▶ 課題:
a: 源流の森を歩いた記事によると、猪名川の源流の1つはどこにありますか。
b: 源流の森を歩いた記事を、最後の文のあとから書き継いでください。

**** 本文

2015年12月21日月曜日

第5回 源流の森を歩く



今回で第5回になる源流の森を歩く。
基本的に自分たちが源流から海へと続く水の流れもつながりを意識するためにしている取り組みなので、申し込みがなくても家族で必ず歩くようにしています。今回は前日からお泊まりしてくれていた2家族が参加してくれました。

当日はそれはそれは素晴らしい天気に恵まれました!



いつもの天文台からの眺め。大阪北のビル群や六甲山系、空気の澄んだ日であれば海まで見えます。



人の暮らし方はここ数十年で大きくかわってしまったけれど、この山々が連なる雄大な景色は変わることなくここにあって、何百年も前の人も同じように見ていたのかもしれないねと話しました。




源流の森を歩く前に猪名川の源流を見に行きました。猪名川の源流の1つはなんとキャンプ場の中にあります。表示もないしとてもそっけない場所。







しかもキャンプででたゴミが谷に集まって溜まっているので源流の神々しさみたいなものが微塵ものがありません(;´Д`A
というわけで毎回恒例のみんなでゴミ拾い。こどもたちも大活躍であっと言う間にビニール袋3つ分のゴミが集まりました。



流れている水もチョロチョロで頼りない。でもここから流れはじめた水が大きな川の流れとなって海に注いでいると思うとなにか不思議な気持ちが生まれてきます。こどもたちに話すとピンとはきていなくても同じような感覚はあるみたいですね。

では森を歩きに行きましょう!
今回は夏に参加してくれたみなさんなので、夏の森と冬の森の違いを比べられるので楽しみです。




まずは明るい!そして葉っぱが落ちているから見通しがめちゃくちゃ良い!先に歩いていった子どもたちも丸見えです(笑)


夏はこんな感じでした。葉っぱが日陰を作ってくれてとても気持ちよかった。


大きな岩を見ると登りたくなるのはどうも人のDNAに組み込まれているのかな?(笑)この岩には必ずみんな登ります。そしてここからの眺めも葉っぱがないのですごかったです。



青空をバックに写真をとると、高〜い山の山頂で撮影したみたい(笑)
でもここは尼崎や伊丹から1時間とすこしで辿りつける場所なのです。みんななぜか遠くに良い場所を探そうとしますが、素晴らしい場所というのは案外身近にあるんですよ。

冬の森は歩いていてもいろんな発見がありました。大きな霜柱や



苔たちの作り出す箱庭のような美しい世界。







霜で凍った苔も綺麗。みんなで撫でてみたりしました。



個人的には腐った木の断面が綺麗でした。



枯れている木にキノコが生えて脆くなり風に倒され土に還っていきます。その上に広葉樹が葉を落とし土を覆います。



この葉の下で芽吹きを待つ種たちや虫たちが暖かい春の訪れをいまかいまかと待っているんですね。

********
**** 資料

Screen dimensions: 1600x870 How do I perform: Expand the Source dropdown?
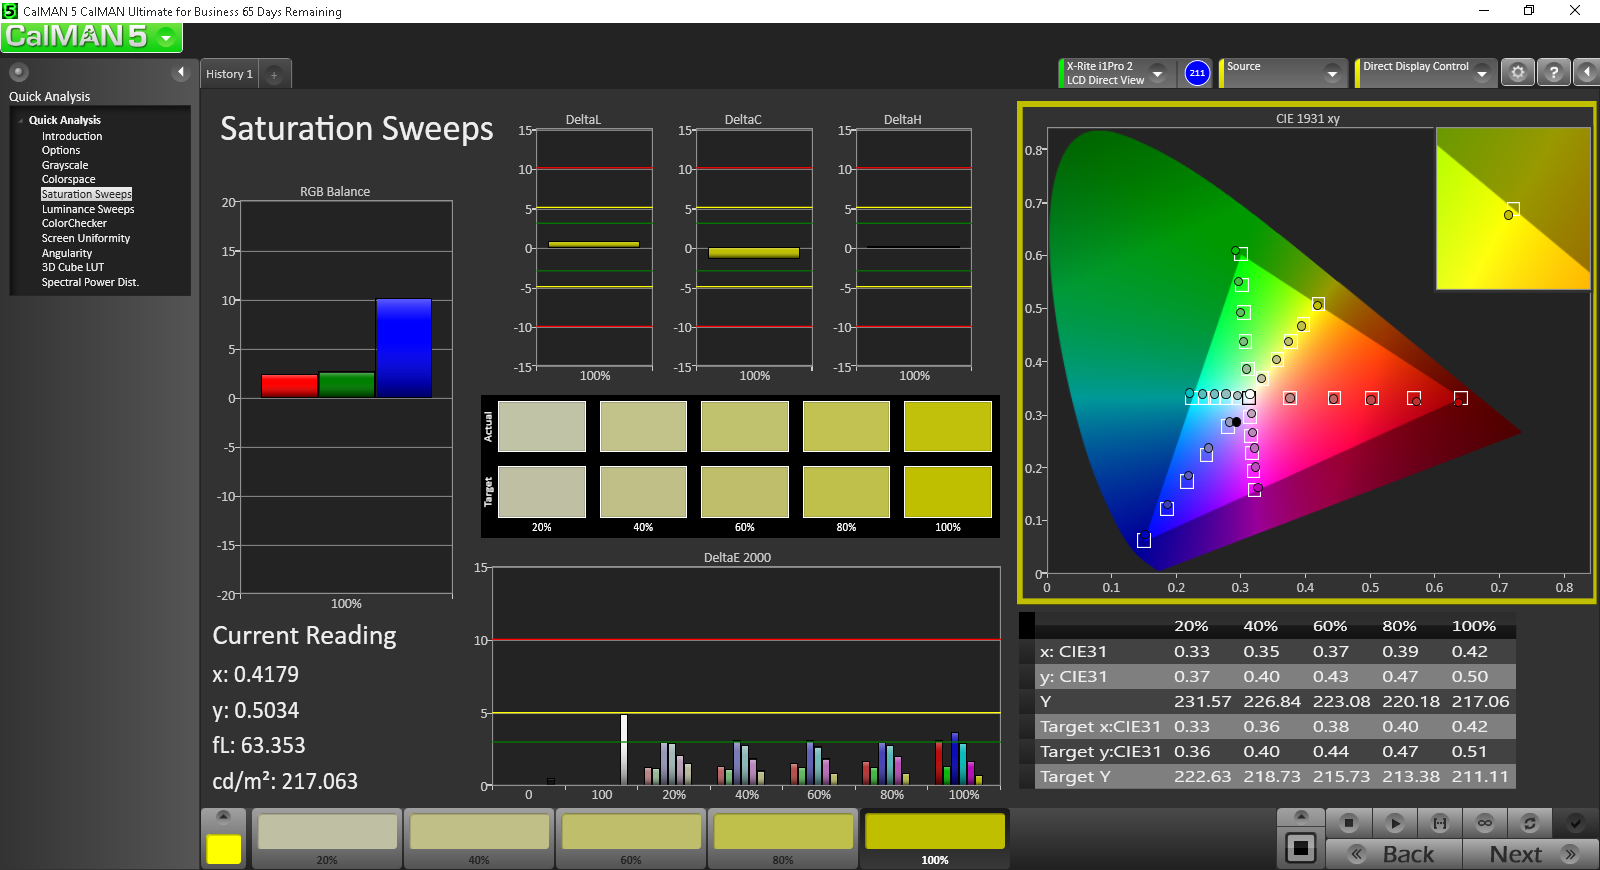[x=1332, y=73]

********

▶ 解答:
a: キャンプ場の中にあります。

b:
そんなことに想いを馳せながら、こどもたちはワイワイいいながら、あっと言う間に折り返し地点の大岩に到着。

この岩はこのトレッキングコースのシンボル的な存在です。



間を通り抜けられたりするので楽しい。何百年も前の人もこの隙間を通ったでしょうか(笑)



コースとしてはまだ先に続くのですが、子どもたちの足とお腹ではここが限界。元来た道を引き返し、お腹がぐーぐーなりまじめるころには最初の天文台に帰ってきました。



12月半ばだというのに暑くて、こどもたちはTシャツでしたσ^_^;

こうして無事に終わった第5回源流の森を歩く。今年はこれが最後になります。

この取り組みを通して、大人には源流から海へとつながる水の流れを意識することで、その流域に起こっている様々なことをひとつの問題として捉え直すことを提案しています。
また子どもたちには鳥のように俯瞰してをものを考えられる力と、想像力やイメージする力を小さなうちから持ってもらいたいというのが目的です。

どうしても目の前に問題が起こったときにはその問題だけを直接対処してしまいがちです。でも目に見えていることというのは実際には氷山の一角のようなもので、そこだけを見て対処しても根本的な解決にはつながらないと思うのです。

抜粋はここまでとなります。